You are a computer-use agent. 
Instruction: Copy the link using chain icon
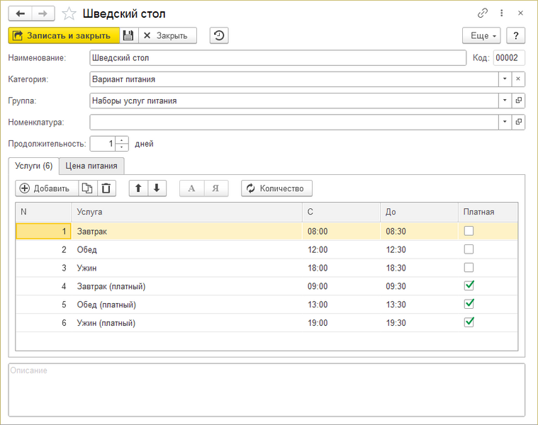483,13
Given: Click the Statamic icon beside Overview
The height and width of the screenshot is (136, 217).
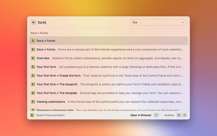Looking at the screenshot, I should 33,58.
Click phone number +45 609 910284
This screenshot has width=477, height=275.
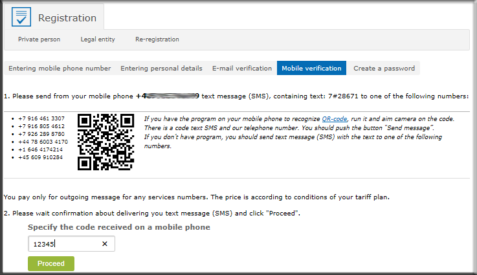pyautogui.click(x=41, y=157)
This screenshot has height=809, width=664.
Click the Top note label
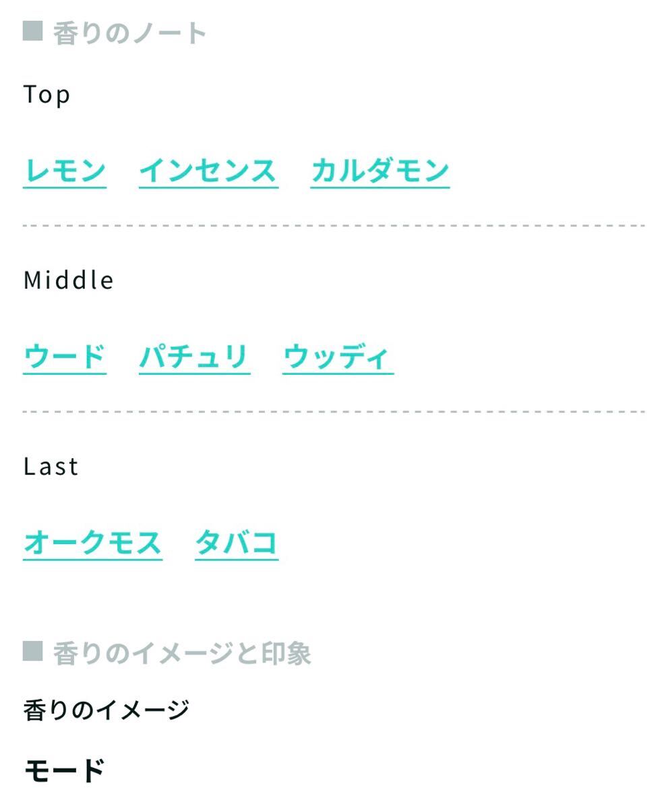(x=47, y=94)
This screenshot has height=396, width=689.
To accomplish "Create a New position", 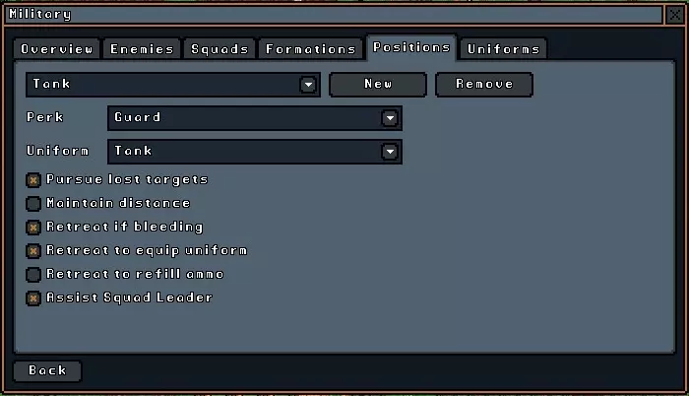I will coord(378,85).
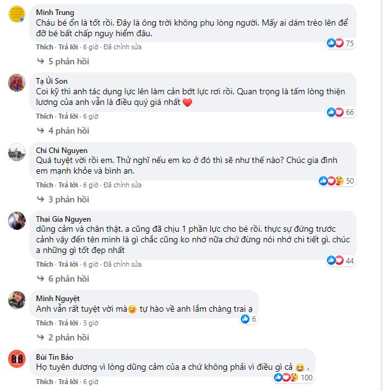Open Tạ Ủi Son's profile picture

(x=16, y=83)
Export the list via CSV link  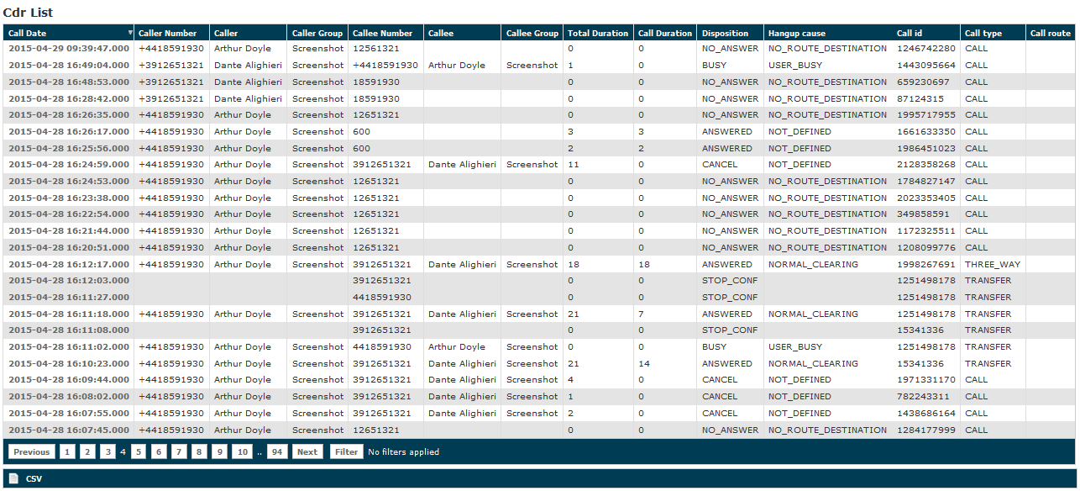34,478
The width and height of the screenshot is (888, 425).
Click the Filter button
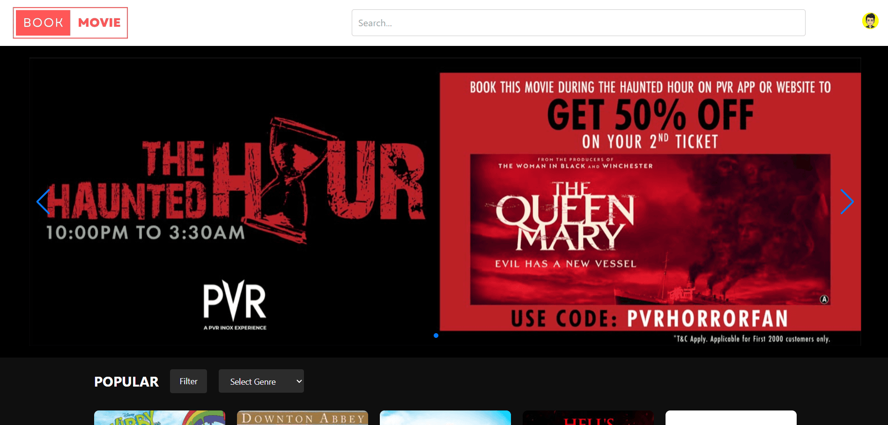click(x=188, y=381)
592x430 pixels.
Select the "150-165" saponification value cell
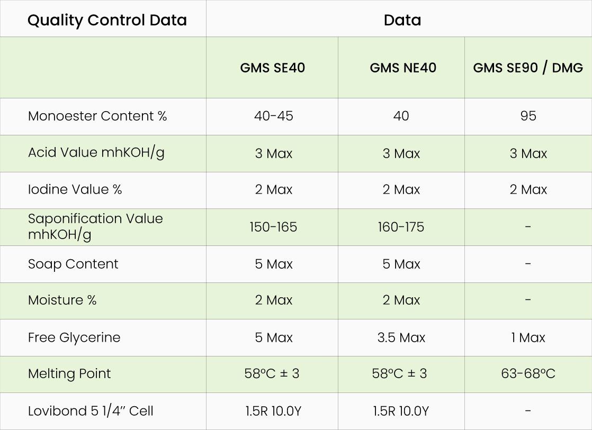click(x=273, y=227)
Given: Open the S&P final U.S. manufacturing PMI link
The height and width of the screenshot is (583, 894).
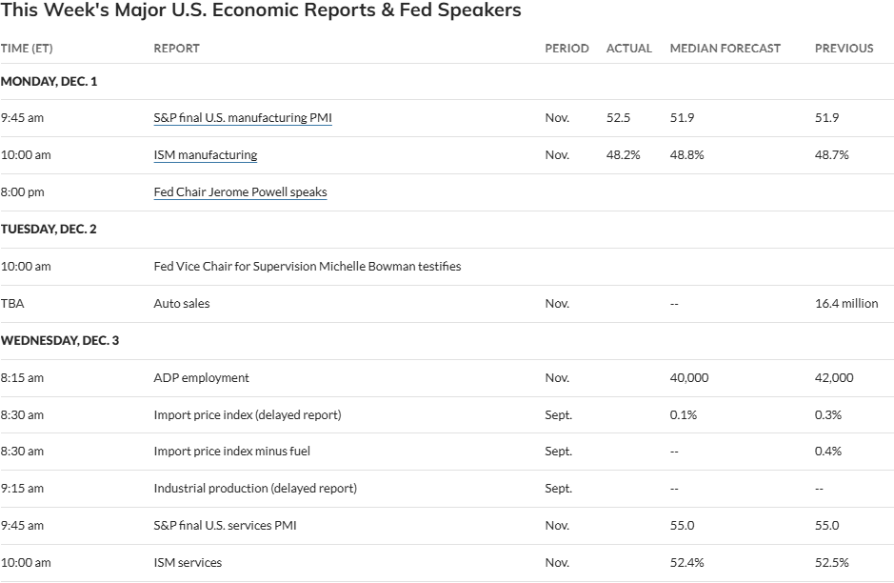Looking at the screenshot, I should pos(243,118).
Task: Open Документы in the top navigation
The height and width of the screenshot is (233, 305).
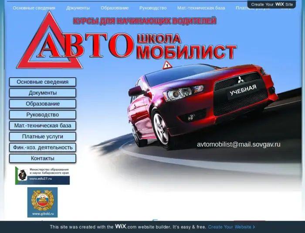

YOUR INSTRUCTIONS:
Please copy all lines of the listing in which the string "Given" occurs.

WRITTEN RESPONSE:
Given: Click the Statamic icon beside Overview
Given: Open the S&P final U.S. manufacturing PMI link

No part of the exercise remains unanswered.